We look at those two, see if there's a sudden similarity change. If there is, then that is where we make our split. So what you're doing here is you're cumulatively adding text, creating your embeddings, and then continuing, cumulatively adding more text, continuing. And the result of that is that this takes a lot longer to run.
It's also a lot more expensive. You're creating far more embeddings. But you'll find compared to at least a consecutive trunker, it is a little more noise resistant. So it requires a bit more of a change over time to actually trigger a split for this trunker. So the results tend to be a bit better, but I would say either on par or maybe even a little worse than the statistical trunker in a lot of cases.
But it's worth trying just to see what gets the best performance for you for your particular use case. Okay. So we can see that, yes, this trunker definitely took a bit longer than the others. And let's have a look at what trunks we got. So we come up, again, I probably should have changed the threshold here, but let's start with these.
So yeah, we see generally I think probably worse performance than we got with the statistical trunker. But especially if I modify the threshold here and tweak that a little bit, generally you can get better performance than the consecutive trunker. So yeah, those are the three trunking methods that we currently have in the semantic trunkers library.
I will also add that there are differences between these trunkers in which modalities they can handle.

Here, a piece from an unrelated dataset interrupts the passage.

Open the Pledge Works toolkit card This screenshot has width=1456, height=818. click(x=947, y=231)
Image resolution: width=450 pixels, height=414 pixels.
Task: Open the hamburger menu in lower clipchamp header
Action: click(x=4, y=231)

So the statistical trunker for now is only able to handle a text modality. So great for rag, not so great if you're wanting to pass video, for example. Whereas the consecutive trunker is really good at passing video.
And we have an example on that and I will walk through that in the near future, but it's something to consider. So consecutive trunker can basically handle any modality. Things like the statistical trunker cannot, and then the cumulative trunker is more text focused as well. So for now, that is it on semantic trunkers.
I hope this has been useful and interesting. So thank you very much for watching and I will see you again in the next one. Bye.